Alors que je viens tout juste de recevoir mon CD UBUNTU 8.10 par la poste, je tombe nez à nez avec cette news de Clubic signalant la disponibilité de la mouture 9.04 en version alpha.

J’avais déjà testé la version 8.10 sur mon portable pendant 1 mois. J’avais fait de même avec la Mandriva 2009 et honnêtement entre les deux distributions mon coeur balance car j’ai toujours espéré « switcher » pour un OS libre et quitter Windows (qui me rend bien des services depuis 10 années maintenant).

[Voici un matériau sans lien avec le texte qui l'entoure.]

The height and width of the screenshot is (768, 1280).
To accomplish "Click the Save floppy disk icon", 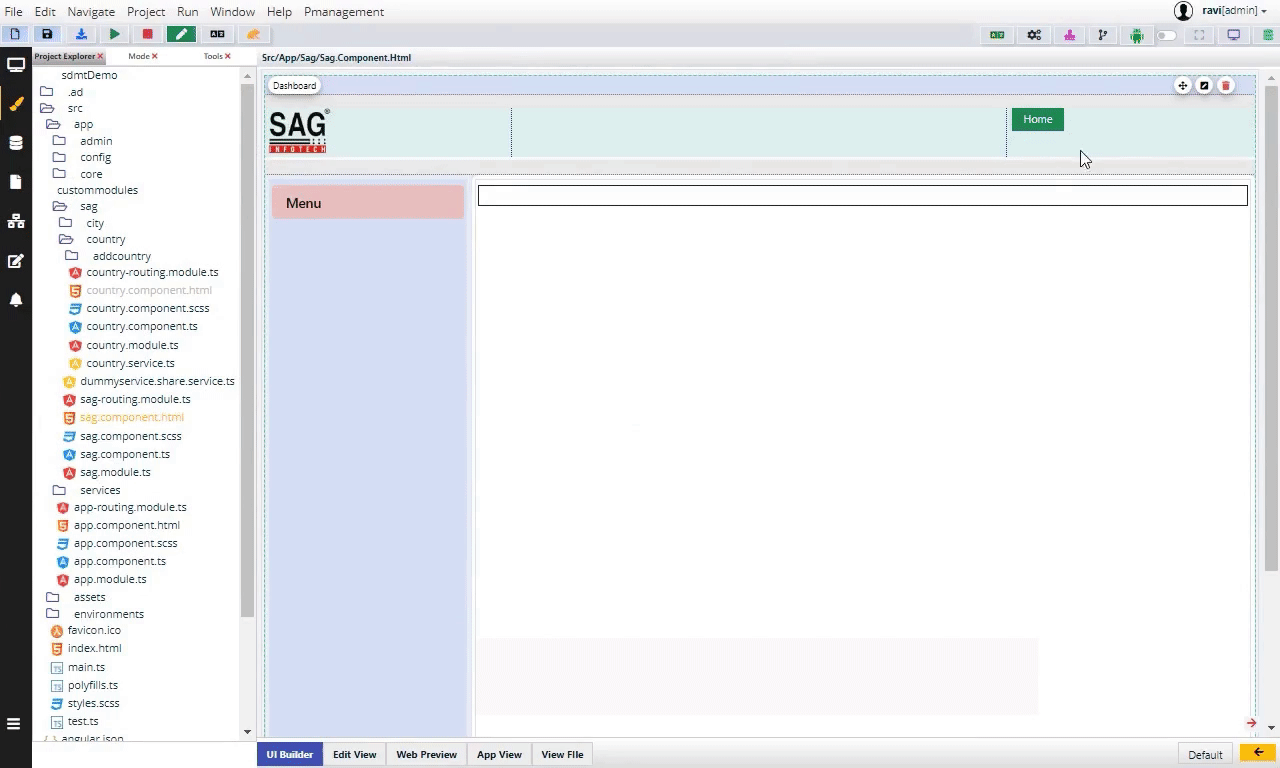I will click(x=47, y=34).

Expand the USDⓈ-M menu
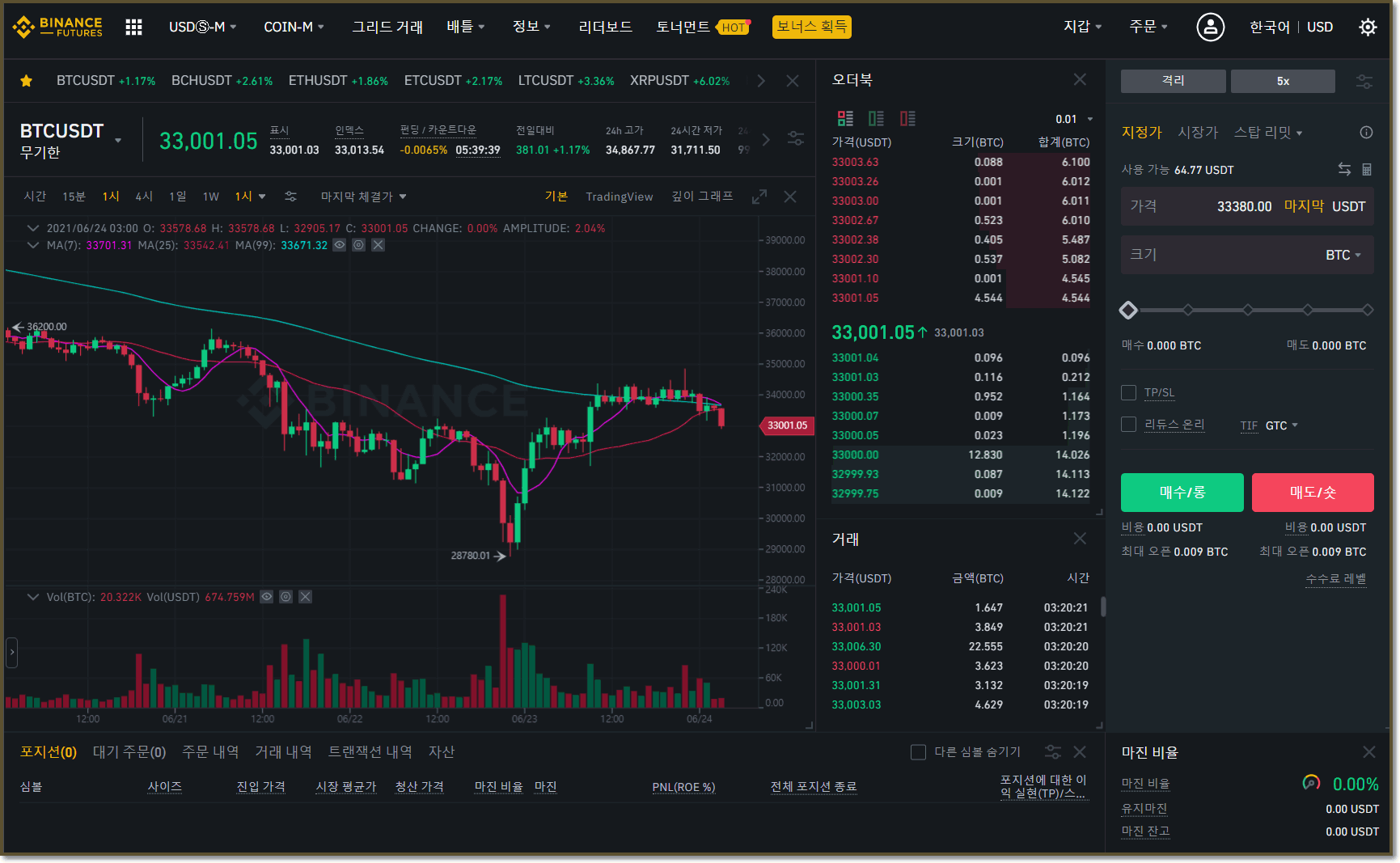[x=202, y=27]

Jusqu’à présent pour mener à bien toutes ces installations, je formatais joyeusement mon fidèle portable Toshiba qui en a vu de toutes les couleurs… Et du coup, lorsque l’OS fraichement installé ne me donnait pas entière satisfaction, j’opérais un retour à Windows et l’installation de la cohorte de logiciels que j’utilise quotidiennement me prenait une bonne journée.

Tout cela c’est fini grâce à la virtualisation. Mais, me direz-vous, kezako ?

C’est une manière de créer des machines virtuelles capables de faire fonctionner des systèmes d’exploitation ou des logiciels de manière indépendante. Pour illustrer mon propos, je vais pouvoir installer Ubuntu 8.10 tout en conservant Windows XP. Pour se faire, j’utilise VirtualBox (Logiciel libre) qui a l’énorme avantage d’être intuitif dans son usage et d’être en français.

Ainsi j’ai pu installer Ubuntu 8.10 dans une machine virtuelle tout en continuant mon activité sous Windows. C’est vraiment du tonnerre la virtualisation !

Mon bureau actuel : Windows XP et Ubuntu dans VirtuaBox.